> TASK STATEMENT
All the entries below should be reproduced exactly.

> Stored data
- - - - - - -
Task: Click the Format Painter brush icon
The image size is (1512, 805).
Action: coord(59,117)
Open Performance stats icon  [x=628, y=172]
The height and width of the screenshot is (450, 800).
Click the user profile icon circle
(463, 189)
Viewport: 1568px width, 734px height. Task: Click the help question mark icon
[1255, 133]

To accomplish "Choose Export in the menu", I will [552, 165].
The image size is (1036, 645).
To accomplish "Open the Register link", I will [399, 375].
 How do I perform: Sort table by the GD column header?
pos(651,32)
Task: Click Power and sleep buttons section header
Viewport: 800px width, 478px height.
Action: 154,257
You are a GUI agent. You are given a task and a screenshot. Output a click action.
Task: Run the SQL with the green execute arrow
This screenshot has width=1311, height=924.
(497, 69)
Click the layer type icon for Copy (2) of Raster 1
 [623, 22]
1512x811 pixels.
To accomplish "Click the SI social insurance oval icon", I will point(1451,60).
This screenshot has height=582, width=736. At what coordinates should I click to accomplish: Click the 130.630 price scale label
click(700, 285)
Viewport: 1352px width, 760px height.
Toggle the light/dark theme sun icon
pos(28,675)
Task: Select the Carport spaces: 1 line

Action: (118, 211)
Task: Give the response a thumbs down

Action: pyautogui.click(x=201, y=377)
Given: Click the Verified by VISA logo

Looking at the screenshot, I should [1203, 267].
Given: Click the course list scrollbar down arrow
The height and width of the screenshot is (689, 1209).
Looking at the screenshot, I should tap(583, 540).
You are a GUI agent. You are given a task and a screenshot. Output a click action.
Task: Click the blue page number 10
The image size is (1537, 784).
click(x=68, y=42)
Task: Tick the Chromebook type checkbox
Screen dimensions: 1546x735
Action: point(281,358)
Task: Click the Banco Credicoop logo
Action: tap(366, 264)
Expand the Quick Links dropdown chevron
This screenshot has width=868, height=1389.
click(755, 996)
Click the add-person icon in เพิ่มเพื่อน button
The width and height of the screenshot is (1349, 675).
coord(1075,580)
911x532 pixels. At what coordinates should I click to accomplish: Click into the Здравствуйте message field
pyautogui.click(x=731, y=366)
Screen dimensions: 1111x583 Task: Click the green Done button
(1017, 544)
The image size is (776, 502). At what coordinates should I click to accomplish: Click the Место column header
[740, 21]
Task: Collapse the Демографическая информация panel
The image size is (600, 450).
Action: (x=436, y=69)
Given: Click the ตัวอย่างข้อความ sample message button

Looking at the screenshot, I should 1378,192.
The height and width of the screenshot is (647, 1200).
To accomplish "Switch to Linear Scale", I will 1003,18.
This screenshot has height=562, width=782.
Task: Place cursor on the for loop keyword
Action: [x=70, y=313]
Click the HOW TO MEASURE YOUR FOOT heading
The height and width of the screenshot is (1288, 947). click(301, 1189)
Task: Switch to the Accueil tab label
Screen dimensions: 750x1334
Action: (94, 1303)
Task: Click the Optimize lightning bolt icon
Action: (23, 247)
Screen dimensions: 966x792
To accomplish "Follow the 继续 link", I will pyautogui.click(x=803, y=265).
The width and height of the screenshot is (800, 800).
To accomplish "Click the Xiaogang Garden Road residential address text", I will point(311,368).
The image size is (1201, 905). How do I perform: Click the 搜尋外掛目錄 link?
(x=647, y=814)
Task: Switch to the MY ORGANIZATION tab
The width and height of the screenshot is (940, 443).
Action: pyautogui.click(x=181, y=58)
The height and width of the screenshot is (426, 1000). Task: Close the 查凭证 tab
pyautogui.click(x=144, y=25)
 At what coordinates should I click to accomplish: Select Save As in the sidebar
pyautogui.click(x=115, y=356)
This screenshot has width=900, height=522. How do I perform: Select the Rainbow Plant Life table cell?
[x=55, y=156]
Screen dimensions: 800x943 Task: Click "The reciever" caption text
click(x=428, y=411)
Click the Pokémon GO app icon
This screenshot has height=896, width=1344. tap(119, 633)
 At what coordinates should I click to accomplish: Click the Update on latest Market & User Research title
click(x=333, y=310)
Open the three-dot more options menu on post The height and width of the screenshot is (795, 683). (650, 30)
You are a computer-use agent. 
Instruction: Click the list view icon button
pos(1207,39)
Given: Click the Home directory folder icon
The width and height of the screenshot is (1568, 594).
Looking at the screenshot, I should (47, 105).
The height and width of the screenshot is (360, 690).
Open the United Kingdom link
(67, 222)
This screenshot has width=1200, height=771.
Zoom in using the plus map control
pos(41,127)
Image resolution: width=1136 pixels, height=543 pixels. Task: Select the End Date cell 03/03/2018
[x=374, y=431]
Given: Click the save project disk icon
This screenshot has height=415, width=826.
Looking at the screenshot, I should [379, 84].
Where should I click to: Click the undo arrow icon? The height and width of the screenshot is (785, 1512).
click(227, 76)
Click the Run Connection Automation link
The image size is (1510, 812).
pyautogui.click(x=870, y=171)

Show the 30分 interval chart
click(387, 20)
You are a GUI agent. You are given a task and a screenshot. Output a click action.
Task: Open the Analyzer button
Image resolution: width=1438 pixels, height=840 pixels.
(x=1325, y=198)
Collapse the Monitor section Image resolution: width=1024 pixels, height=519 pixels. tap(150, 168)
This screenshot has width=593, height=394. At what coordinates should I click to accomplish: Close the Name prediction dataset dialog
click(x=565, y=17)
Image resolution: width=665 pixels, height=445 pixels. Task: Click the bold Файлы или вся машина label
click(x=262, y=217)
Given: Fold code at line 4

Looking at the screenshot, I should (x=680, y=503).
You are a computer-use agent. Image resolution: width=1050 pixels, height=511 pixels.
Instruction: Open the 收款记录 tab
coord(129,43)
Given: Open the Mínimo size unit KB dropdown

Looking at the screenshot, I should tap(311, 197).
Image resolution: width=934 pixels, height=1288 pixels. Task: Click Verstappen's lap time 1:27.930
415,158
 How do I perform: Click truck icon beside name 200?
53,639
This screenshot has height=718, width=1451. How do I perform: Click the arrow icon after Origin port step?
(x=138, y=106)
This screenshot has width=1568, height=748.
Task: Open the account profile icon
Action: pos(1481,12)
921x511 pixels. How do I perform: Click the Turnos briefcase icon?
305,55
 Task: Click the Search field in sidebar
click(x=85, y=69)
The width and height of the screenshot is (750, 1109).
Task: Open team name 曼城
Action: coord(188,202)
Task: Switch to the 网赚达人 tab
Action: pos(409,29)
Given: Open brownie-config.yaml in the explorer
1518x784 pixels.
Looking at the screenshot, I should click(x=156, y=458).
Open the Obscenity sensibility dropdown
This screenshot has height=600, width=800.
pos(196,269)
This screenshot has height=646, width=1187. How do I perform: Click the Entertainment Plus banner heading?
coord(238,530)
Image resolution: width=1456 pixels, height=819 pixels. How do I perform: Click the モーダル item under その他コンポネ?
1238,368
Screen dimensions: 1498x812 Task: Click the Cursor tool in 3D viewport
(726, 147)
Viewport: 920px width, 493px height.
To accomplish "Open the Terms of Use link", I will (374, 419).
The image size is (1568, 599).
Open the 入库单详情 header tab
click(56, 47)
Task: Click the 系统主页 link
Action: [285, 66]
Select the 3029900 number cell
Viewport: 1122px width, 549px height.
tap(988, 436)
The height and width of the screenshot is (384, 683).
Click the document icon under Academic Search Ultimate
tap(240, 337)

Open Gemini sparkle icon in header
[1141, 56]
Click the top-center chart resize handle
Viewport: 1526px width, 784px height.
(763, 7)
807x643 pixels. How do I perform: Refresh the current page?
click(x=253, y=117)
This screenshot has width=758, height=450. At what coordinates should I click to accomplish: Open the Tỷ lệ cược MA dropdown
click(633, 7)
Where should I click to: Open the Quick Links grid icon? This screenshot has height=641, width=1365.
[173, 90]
- - - - - - -
> REPLY
Task: Click the Format Painter brush icon
The image size is (1512, 805).
Action: coord(59,117)
Open Performance stats icon  [x=628, y=172]
The height and width of the screenshot is (450, 800).
Click the user profile icon circle
(463, 189)
Viewport: 1568px width, 734px height. Task: Click the help question mark icon
[1255, 133]

To accomplish "Choose Export in the menu", I will [552, 165].
The image size is (1036, 645).
To accomplish "Open the Register link", I will [399, 375].
 How do I perform: Sort table by the GD column header?
pos(651,32)
Task: Click Power and sleep buttons section header
Viewport: 800px width, 478px height.
Action: 154,257
You are a GUI agent. You are given a task and a screenshot. Output a click action.
Task: Run the SQL with the green execute arrow
This screenshot has width=1311, height=924.
(497, 69)
Click the layer type icon for Copy (2) of Raster 1
 [623, 22]
1512x811 pixels.
To accomplish "Click the SI social insurance oval icon", I will point(1451,60).
This screenshot has height=582, width=736. At what coordinates should I click to accomplish: Click the 130.630 price scale label
click(700, 285)
Viewport: 1352px width, 760px height.
Toggle the light/dark theme sun icon
pos(28,675)
Task: Select the Carport spaces: 1 line

Action: (118, 211)
Task: Give the response a thumbs down

Action: pyautogui.click(x=201, y=377)
Given: Click the Verified by VISA logo

Looking at the screenshot, I should [1203, 267].
Given: Click the course list scrollbar down arrow
The height and width of the screenshot is (689, 1209).
Looking at the screenshot, I should tap(583, 540).
You are a GUI agent. You are given a task and a screenshot. Output a click action.
Task: Click the blue page number 10
The image size is (1537, 784).
click(x=68, y=42)
Task: Tick the Chromebook type checkbox
Screen dimensions: 1546x735
Action: point(281,358)
Task: Click the Banco Credicoop logo
Action: tap(366, 264)
Expand the Quick Links dropdown chevron
This screenshot has width=868, height=1389.
click(755, 996)
Click the add-person icon in เพิ่มเพื่อน button
The width and height of the screenshot is (1349, 675).
coord(1075,580)
911x532 pixels. At what coordinates should I click to accomplish: Click into the Здравствуйте message field
pyautogui.click(x=731, y=366)
Screen dimensions: 1111x583 Task: Click the green Done button
(1017, 544)
The image size is (776, 502). At what coordinates should I click to accomplish: Click the Место column header
[740, 21]
Task: Collapse the Демографическая информация panel
The image size is (600, 450).
Action: (x=436, y=69)
Given: Click the ตัวอย่างข้อความ sample message button

Looking at the screenshot, I should 1378,192.
The height and width of the screenshot is (647, 1200).
To accomplish "Switch to Linear Scale", I will 1003,18.
This screenshot has height=562, width=782.
Task: Place cursor on the for loop keyword
Action: [x=70, y=313]
Click the HOW TO MEASURE YOUR FOOT heading
The height and width of the screenshot is (1288, 947). click(301, 1189)
Task: Switch to the Accueil tab label
Screen dimensions: 750x1334
Action: (94, 1303)
Task: Click the Optimize lightning bolt icon
Action: (23, 247)
Screen dimensions: 966x792
To accomplish "Follow the 继续 link", I will pyautogui.click(x=803, y=265).
The width and height of the screenshot is (800, 800).
To accomplish "Click the Xiaogang Garden Road residential address text", I will point(311,368).
The image size is (1201, 905). How do I perform: Click the 搜尋外掛目錄 link?
(x=647, y=814)
Task: Switch to the MY ORGANIZATION tab
The width and height of the screenshot is (940, 443).
Action: pyautogui.click(x=181, y=58)
The height and width of the screenshot is (426, 1000). Task: Close the 查凭证 tab
pyautogui.click(x=144, y=25)
 At what coordinates should I click to accomplish: Select Save As in the sidebar
pyautogui.click(x=115, y=356)
This screenshot has width=900, height=522. How do I perform: Select the Rainbow Plant Life table cell?
[x=55, y=156]
Screen dimensions: 800x943 Task: Click "The reciever" caption text
click(x=428, y=411)
Click the Pokémon GO app icon
This screenshot has height=896, width=1344. tap(119, 633)
 At what coordinates should I click to accomplish: Click the Update on latest Market & User Research title
click(x=333, y=310)
Open the three-dot more options menu on post The height and width of the screenshot is (795, 683). (650, 30)
You are a computer-use agent. 
Instruction: Click the list view icon button
pos(1207,39)
Given: Click the Home directory folder icon
The width and height of the screenshot is (1568, 594).
Looking at the screenshot, I should (47, 105).
The height and width of the screenshot is (360, 690).
Open the United Kingdom link
(67, 222)
This screenshot has width=1200, height=771.
Zoom in using the plus map control
pos(41,127)
Image resolution: width=1136 pixels, height=543 pixels. Task: Select the End Date cell 03/03/2018
[x=374, y=431]
Given: Click the save project disk icon
This screenshot has height=415, width=826.
Looking at the screenshot, I should [379, 84].
Where should I click to: Click the undo arrow icon? The height and width of the screenshot is (785, 1512).
click(227, 76)
Click the Run Connection Automation link
The image size is (1510, 812).
pyautogui.click(x=870, y=171)

Show the 30分 interval chart
click(387, 20)
You are a GUI agent. You are given a task and a screenshot. Output a click action.
Task: Open the Analyzer button
Image resolution: width=1438 pixels, height=840 pixels.
(x=1325, y=198)
Collapse the Monitor section Image resolution: width=1024 pixels, height=519 pixels. tap(150, 168)
This screenshot has width=593, height=394. At what coordinates should I click to accomplish: Close the Name prediction dataset dialog
click(x=565, y=17)
Image resolution: width=665 pixels, height=445 pixels. Task: Click the bold Файлы или вся машина label
click(x=262, y=217)
Given: Fold code at line 4

Looking at the screenshot, I should (x=680, y=503).
You are a computer-use agent. Image resolution: width=1050 pixels, height=511 pixels.
Instruction: Open the 收款记录 tab
coord(129,43)
Given: Open the Mínimo size unit KB dropdown

Looking at the screenshot, I should tap(311, 197).
Image resolution: width=934 pixels, height=1288 pixels. Task: Click Verstappen's lap time 1:27.930
415,158
 How do I perform: Click truck icon beside name 200?
53,639
This screenshot has height=718, width=1451. How do I perform: Click the arrow icon after Origin port step?
(x=138, y=106)
This screenshot has width=1568, height=748.
Task: Open the account profile icon
Action: pos(1481,12)
921x511 pixels. How do I perform: Click the Turnos briefcase icon?
305,55
 Task: Click the Search field in sidebar
click(x=85, y=69)
The width and height of the screenshot is (750, 1109).
Task: Open team name 曼城
Action: coord(188,202)
Task: Switch to the 网赚达人 tab
Action: pos(409,29)
Given: Open brownie-config.yaml in the explorer
1518x784 pixels.
Looking at the screenshot, I should click(x=156, y=458).
Open the Obscenity sensibility dropdown
This screenshot has height=600, width=800.
pos(196,269)
This screenshot has height=646, width=1187. How do I perform: Click the Entertainment Plus banner heading?
coord(238,530)
Image resolution: width=1456 pixels, height=819 pixels. How do I perform: Click the モーダル item under その他コンポネ?
1238,368
Screen dimensions: 1498x812 Task: Click the Cursor tool in 3D viewport
(726, 147)
Viewport: 920px width, 493px height.
To accomplish "Open the Terms of Use link", I will (374, 419).
The image size is (1568, 599).
Open the 入库单详情 header tab
click(56, 47)
Task: Click the 系统主页 link
Action: [285, 66]
Select the 3029900 number cell
Viewport: 1122px width, 549px height.
tap(988, 436)
The height and width of the screenshot is (384, 683).
Click the document icon under Academic Search Ultimate
tap(240, 337)

Open Gemini sparkle icon in header
[1141, 56]
Click the top-center chart resize handle
Viewport: 1526px width, 784px height.
(763, 7)
807x643 pixels. How do I perform: Refresh the current page?
click(x=253, y=117)
This screenshot has width=758, height=450. At what coordinates should I click to accomplish: Open the Tỷ lệ cược MA dropdown
click(633, 7)
Where should I click to: Open the Quick Links grid icon? This screenshot has height=641, width=1365.
[173, 90]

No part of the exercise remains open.